● ÉNONCÉ DU PROBLÈME:
Recopiez à l'identique le passage du texte sur l'innovation selon Martin Duval, de « Et si pour développer » à « des idées ! ».

● TEXTE DE LA PAGE:
Et si pour développer l’innovation il fallait tuer les idées ? Martin Duval de Bluenove n’est pas seulement un entrepreneur qui a réussi ni un simple évangéliste acquis à la cause de l’innovation ouverte. Il est également un auteur de textes marketing de l’innovation capable d’aller à rebrousse-poil.

Pour développer l’innovation Martin Duval recommande de… tuer des idées !

Innovation
Martin Duval préconise de tuer les idées pour innover plus. Une démarche proche de notre méthodologie

Alors que la plupart des apprentis innovateurs passeraient leur temps à expliquer comment produire de nouvelles idées (ce que dans la langue barbare de l’innovation on appelle un processus d’idéation) Martin Duval préfère, comme la plupart des innovateurs rompus à leur sujet, mettre l’emphase sur l’art subtil de la sélection et… de l’anéantissement des idées non viables. Voici ses réflexions, qu’il a bien voulu livrer à nos lecteurs

Récemment, j’ai eu la chance de pouvoir décrire les défis que les start-up françaises rencontrent vis-à-vis de du financement de leur phase d’innovation initiale ainsi que dans la gestion des partenariats avec les grandes entreprises. Cet article qui fut publié par la revue 01 informatique, intitulé Innovation, et si chacun jouait
son rôle
, je précisai que les startups devraient se focaliser uniquement sur les partenariats avec ces entreprises qui ont déjà mis en œuvre un processus d’incubation et de partenariat structuré. Parmi celles-ci, citons NOVA external venturing, qui fait partie du géant industriel Saint-Gobain, où VEOLIA innovation accelerator. Parmi les processus d’innovation ouverte qui ont été créés et mis en œuvre par ces grandes entreprises, j’ai mis le doigt en particulier sur leur capacité à « tuer » les innovations et les partenariats potentiels. Je sais que cela peut paraître étrange venant de la part d’un évangéliste de l’innovation mais j’insiste, on doit apprendre à dire non si l’on veut arriver à des résultats positifs.

● DONNÉES FOURNIES:

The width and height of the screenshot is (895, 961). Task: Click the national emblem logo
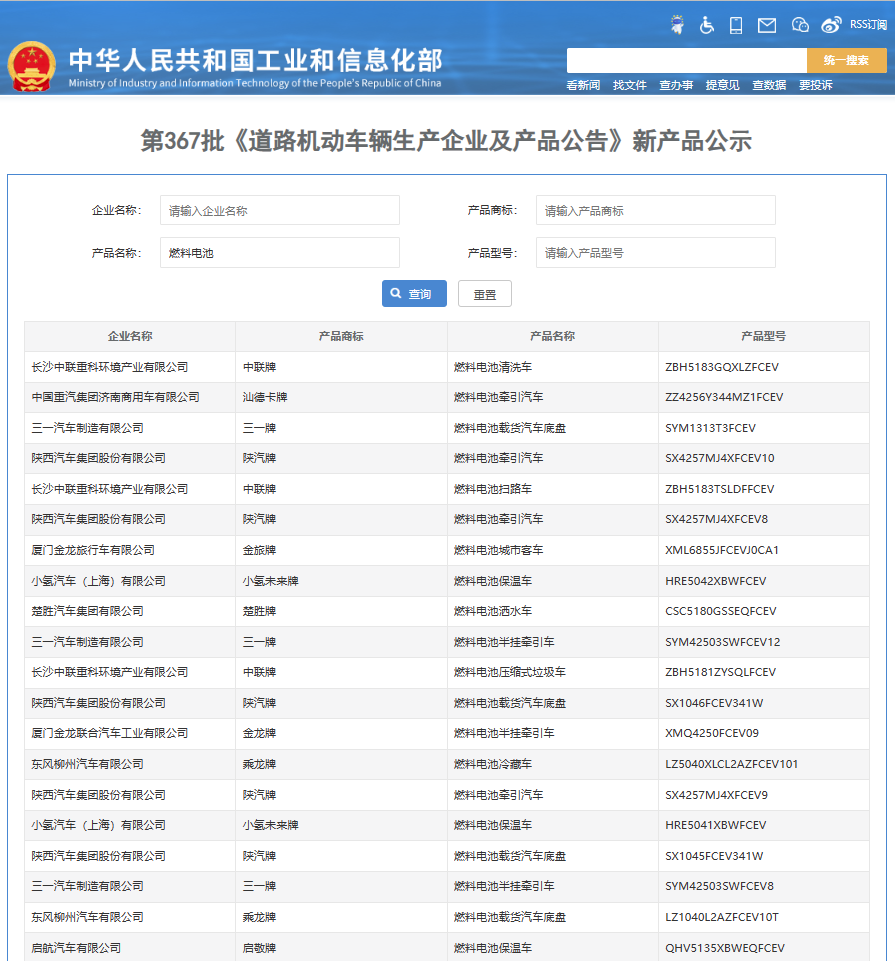click(x=33, y=66)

● TÂCHE RÉALISÉE:
Et si pour développer l’innovation il fallait tuer les idées ? Martin Duval de Bluenove n’est pas seulement un entrepreneur qui a réussi ni un simple évangéliste acquis à la cause de l’innovation ouverte. Il est également un auteur de textes marketing de l’innovation capable d’aller à rebrousse-poil.

Pour développer l’innovation Martin Duval recommande de… tuer des idées !